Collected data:

--------------------------------

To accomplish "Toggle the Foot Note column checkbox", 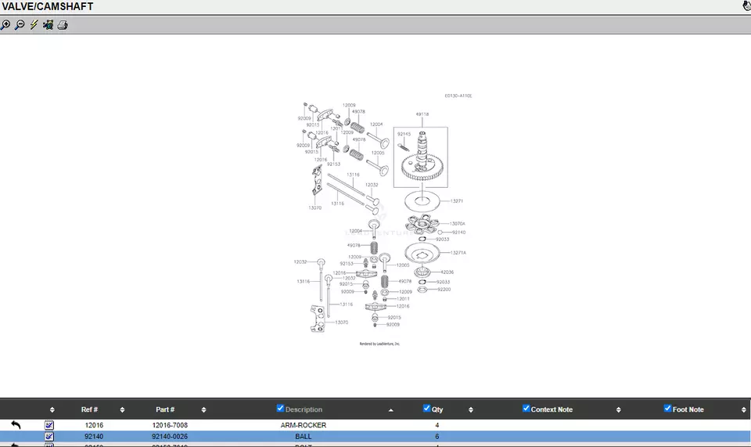I will point(667,409).
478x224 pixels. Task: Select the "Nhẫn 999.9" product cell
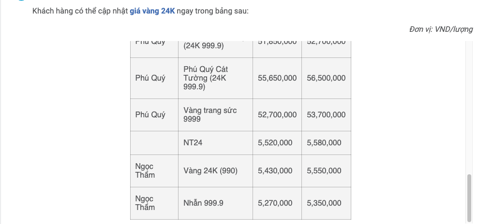[x=203, y=203]
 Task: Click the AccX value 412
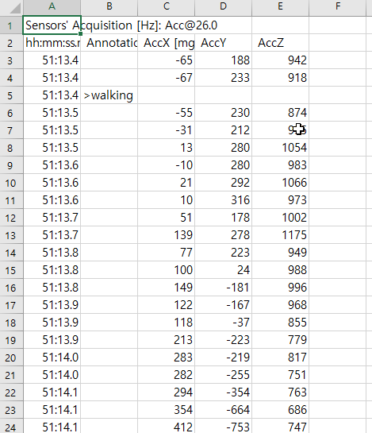166,427
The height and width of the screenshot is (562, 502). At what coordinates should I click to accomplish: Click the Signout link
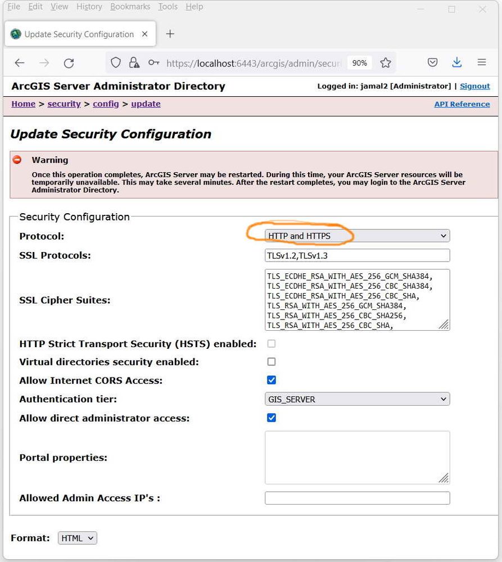pos(474,86)
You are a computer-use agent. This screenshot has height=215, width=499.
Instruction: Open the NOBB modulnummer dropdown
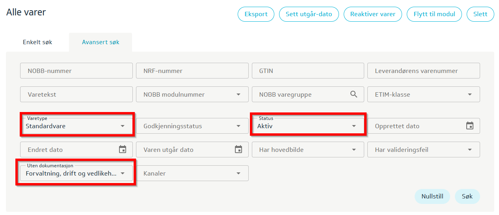coord(238,95)
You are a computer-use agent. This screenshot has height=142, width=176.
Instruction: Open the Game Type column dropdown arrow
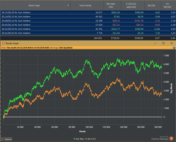pyautogui.click(x=68, y=5)
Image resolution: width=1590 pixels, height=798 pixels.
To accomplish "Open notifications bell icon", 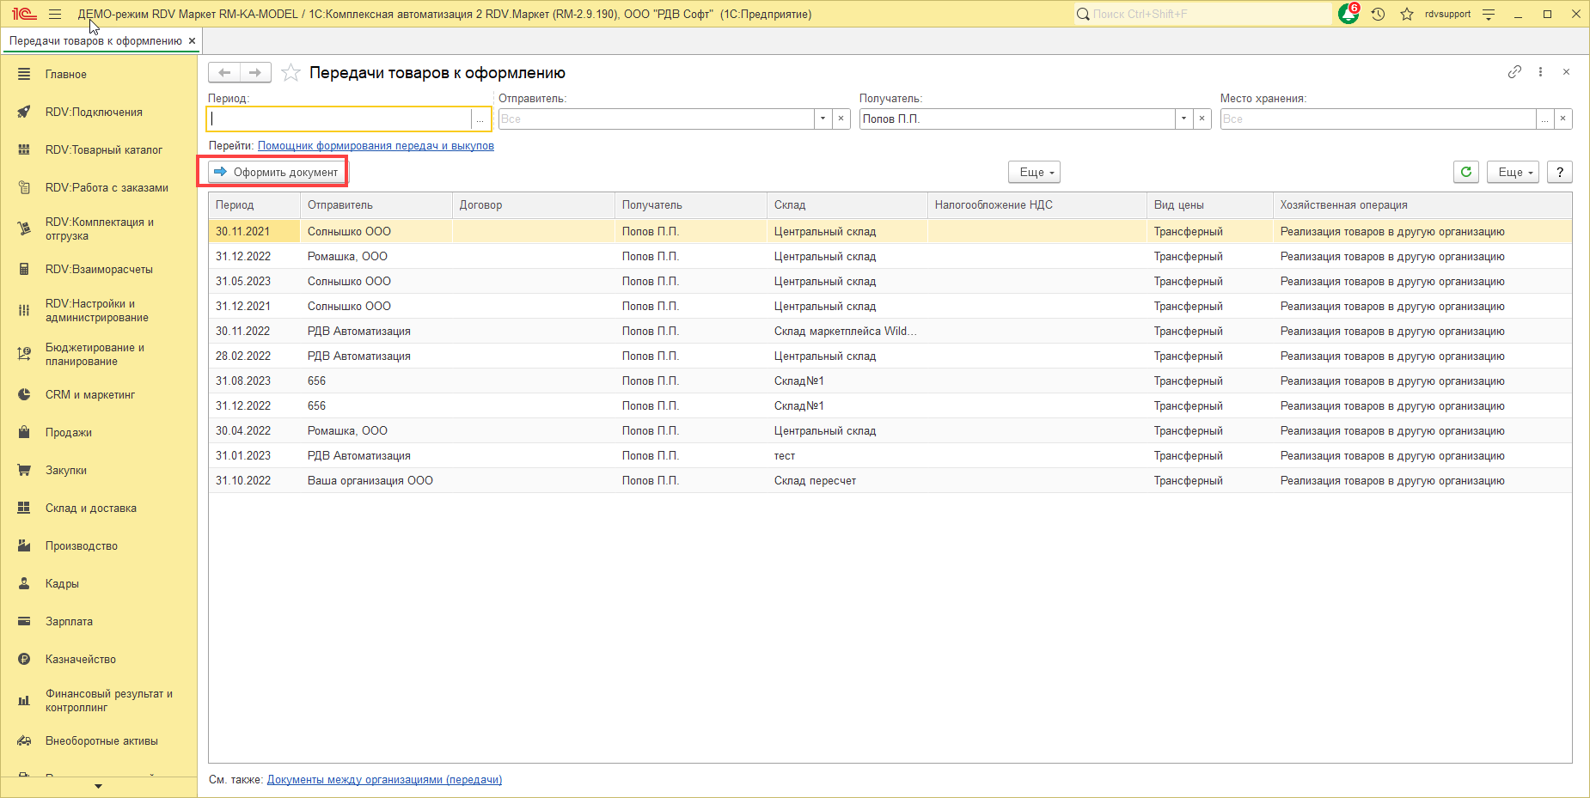I will click(1348, 14).
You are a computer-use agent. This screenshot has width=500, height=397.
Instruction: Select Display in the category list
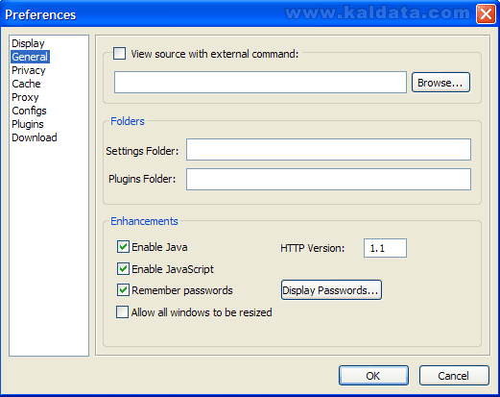[28, 43]

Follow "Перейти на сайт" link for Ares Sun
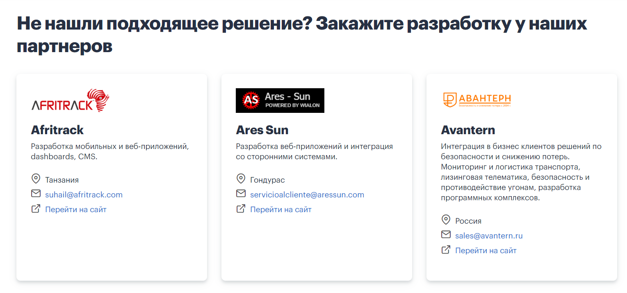tap(280, 209)
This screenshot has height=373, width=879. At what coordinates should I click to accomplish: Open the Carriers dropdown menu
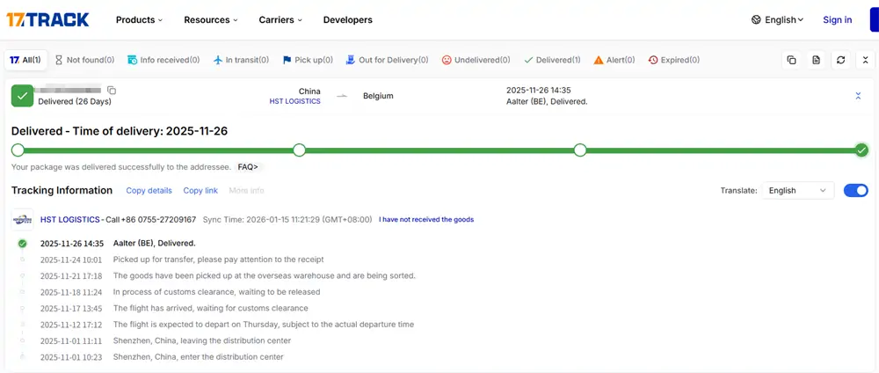click(x=280, y=19)
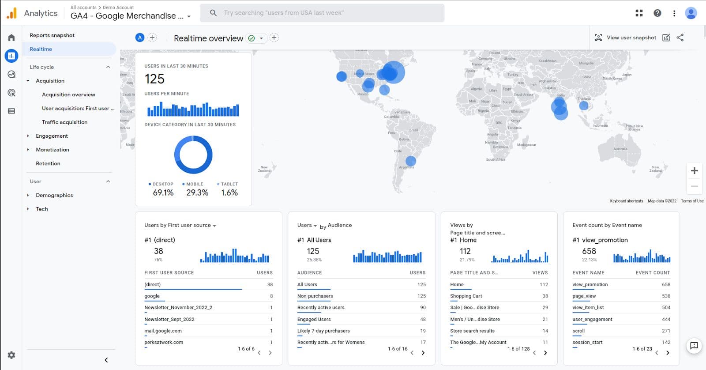Open the Home icon in left rail
Image resolution: width=706 pixels, height=370 pixels.
pyautogui.click(x=11, y=38)
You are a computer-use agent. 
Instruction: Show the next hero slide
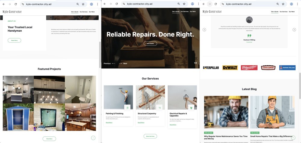[x=123, y=64]
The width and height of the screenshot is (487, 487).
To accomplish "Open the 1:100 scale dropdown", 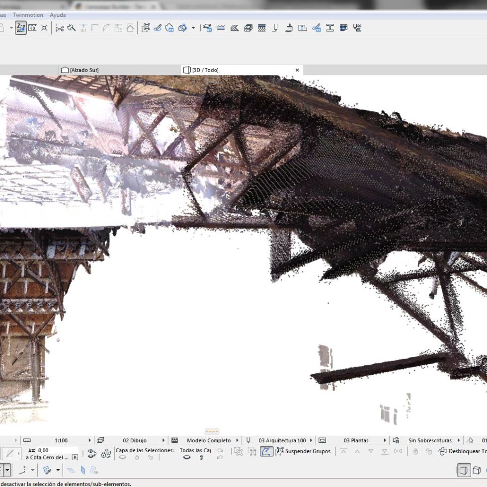I will tap(60, 440).
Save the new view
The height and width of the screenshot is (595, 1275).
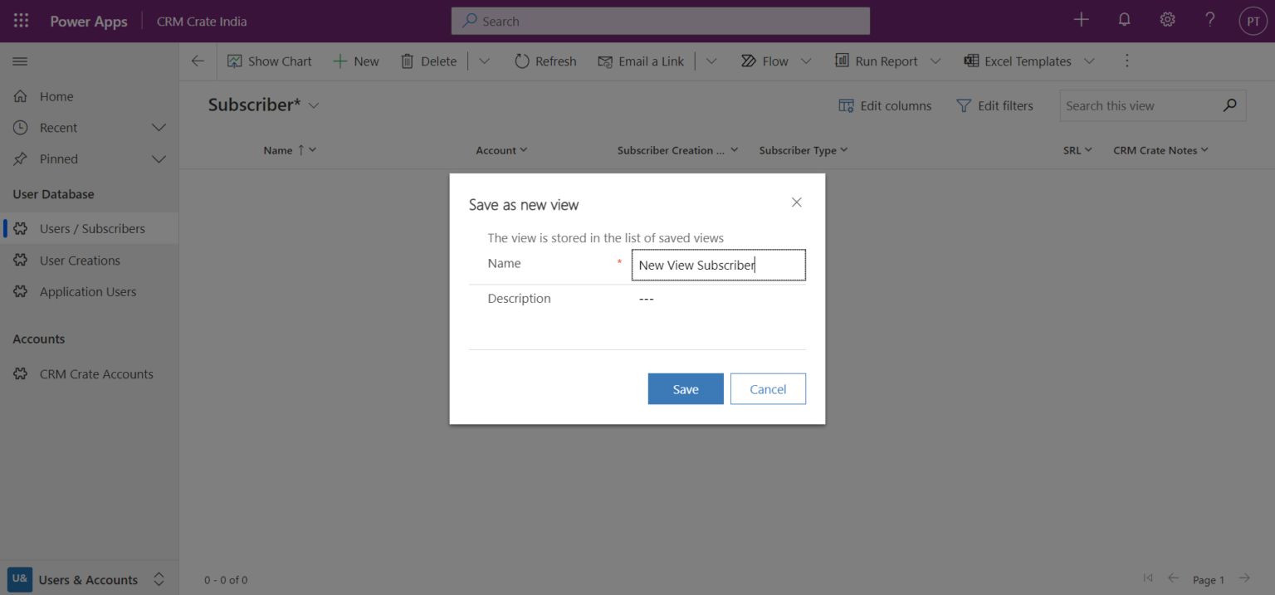pos(686,388)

--------------------------------

-- EXERCISE --
The response must restate exactly the lines from the one containing "The height and width of the screenshot is (595, 1275)." through the end of the records above and must leave out all pictures.

-- COMPLETED TASK --
The height and width of the screenshot is (595, 1275).
pos(686,388)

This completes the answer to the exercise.